"If you don’t have it you are losing the game,” said Gareth Locksley, author of a new study by the World Bank, which found that if broadband penetration had risen by just 10 percent in 2008, Lebanon’s economy would have grown by an additional 1.2 percent to 1.5 percent, with similar growth for every 10 percent increase thereafter.
According to the study, Lebanon could accrue $78 million to $98 million for every 10 percent rise in broadband penetration. The economic growth allowed over just one year by such an increase would easily cover the costs of the required infrastructure upgrades, and even turn a profit.
“In some circumstances, [the cost to benefit ratio could be] substantially less, depending on the technology used,” said the report.
Smoothing internal strife
“The impact on the Lebanese economy if [it does not] embrace broadband now would be equivalent to Lebanon having not embraced learning foreign languages a generation ago,” stated the report presented by Locksley, who spoke at a press conference last month alongside Telecom Minister Charbel Nahas and the chairman of Lebanon’s Telecom Regulatory Authority (TRA) Kamal Shehadi. At the conference, Nahas announced that he would set out his general policies for the government-owned sector over the course of 2010.
With both Nahas and the previous minister hand picked by the parliamentary opposition leader Michel Aoun, it now seems that his party, the Free Patriotic Movement, has chosen to change its telecommunications policy, which was previously highly critical of the TRA that was supported by the parliamentary majority in the run-up to last June’s elections.
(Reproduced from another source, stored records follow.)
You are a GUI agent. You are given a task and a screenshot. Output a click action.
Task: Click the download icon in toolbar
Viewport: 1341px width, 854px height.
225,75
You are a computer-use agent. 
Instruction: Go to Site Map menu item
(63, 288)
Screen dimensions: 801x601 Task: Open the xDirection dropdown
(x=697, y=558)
“The TRA is bound to fulfill all its duties and responsibilities under the minister’s supervision, following all general rules for the regulation of telecommunications services in Lebanon, as set out by the minister,” the previous policy read. The TRA is meant to regulate Liban Telecom, the corporate entity which would inherit the different areas of Lebanon’s telecom infrastructure from the telecom ministry. However, the realization of Liban Telecom has been delayed since the telecom law was passed in 2002.
Since taking the helm, Nahas has promised to reorganize internal policies and external relationships with regards to licenses, pricing and prerogatives between the TRA and the Telecom Ministry which were still “not clear.”
Waiting on the government
As Executive went to print, the Shura council, Lebanon’s highest court, had still to rule on several cases regarding prerogatives in the sector which arose during the conflicts between the TRA and the ministry, such as a national numbering plan that would outline how numbers are distributed to the public.
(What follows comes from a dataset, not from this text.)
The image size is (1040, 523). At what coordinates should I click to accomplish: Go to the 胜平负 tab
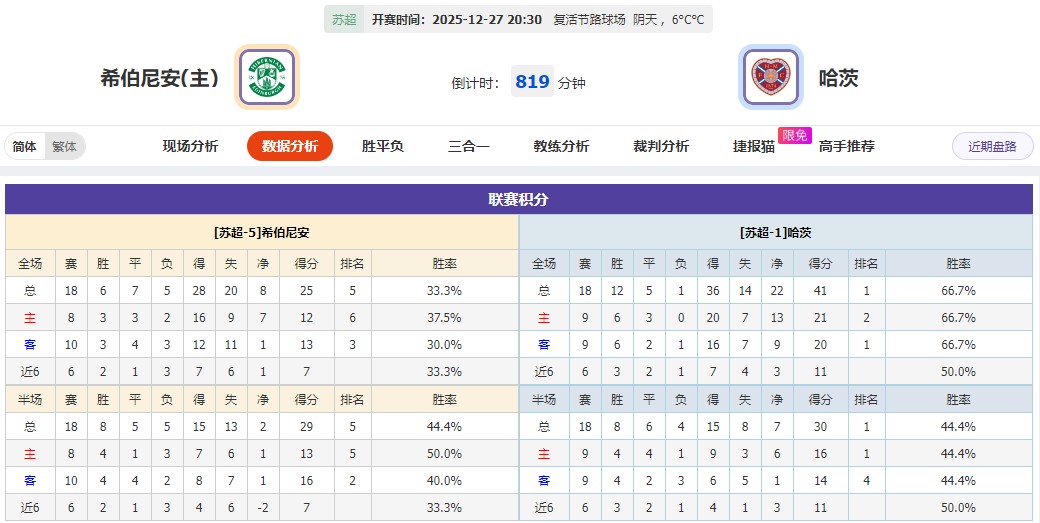coord(382,146)
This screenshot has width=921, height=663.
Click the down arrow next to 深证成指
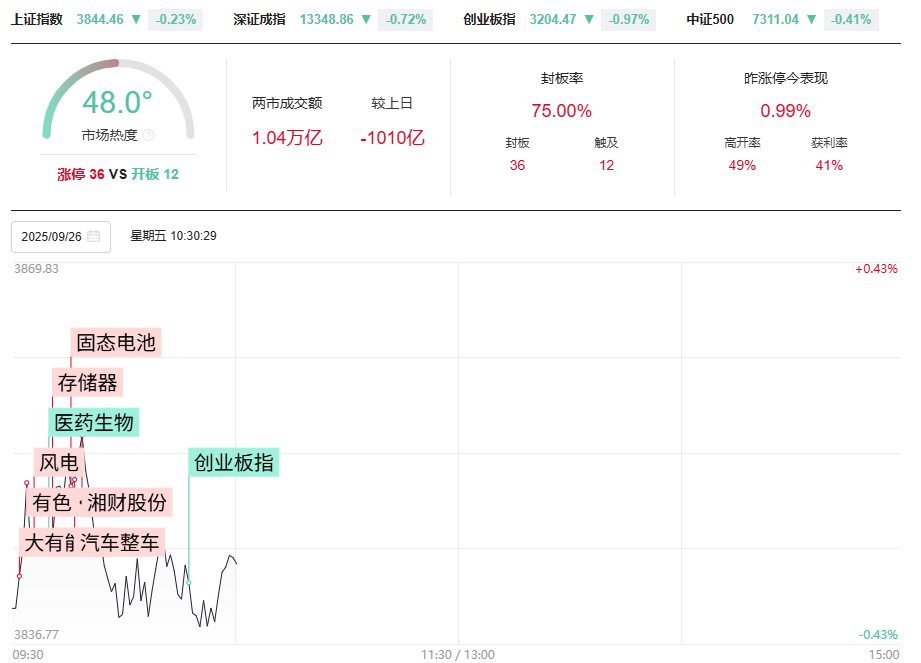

“If we don’t have a real and practical partnership we won’t get anywhere,” said Shehadi.
The telecom minister also laid out a plan to implement broadband Internet in the country at a cost of some $166 million, although the minister conceded that “we cannot know what the projects will [actually] cost.”
According to Nahas, the proposed cost of the overhaul has been approved by the finance ministry and is included in the proposed 2010 budget, which had yet to be ratified by the cabinet or parliament when Executive went to print. The minister would not comment on issues regarding government-controlled pricing, which sets some of the highest rates in the world.
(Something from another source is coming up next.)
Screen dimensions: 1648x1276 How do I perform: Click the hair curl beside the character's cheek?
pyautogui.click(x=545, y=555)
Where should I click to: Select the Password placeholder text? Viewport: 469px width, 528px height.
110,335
The first tenant of the proposed plan was to begin by connecting Lebanon to the International Middle East Western Europe 3 (IMEWE3) network by May, a major requirement of broadband infrastructure in Lebanon. The expansion plan also includes laying 400 kilometers of land lines, which would accommodate 400,000 new users, in addition to laying 830 km of fiber optic cables.
The upgrade would result in the national throughput capacity increasing from 2 gigabytes to 120 gigabytes and result in a corresponding increase in Internet speeds from 256 kilobits per second to 2 megabits per second, according to Nahas. The ministry also plans to increase the number of leased lines available to the private sector from 800 to 4,000 connections.
When queried by Executive, Nahas refused to comment on the creation of Liban Telecom or the continued gross corporate governance violation within the ministry, whereby the director general of operations and maintenance, who has close ties to the parliamentary majority, heads the incumbent operator, Ogero, and the arm of the ministry that oversees its operations.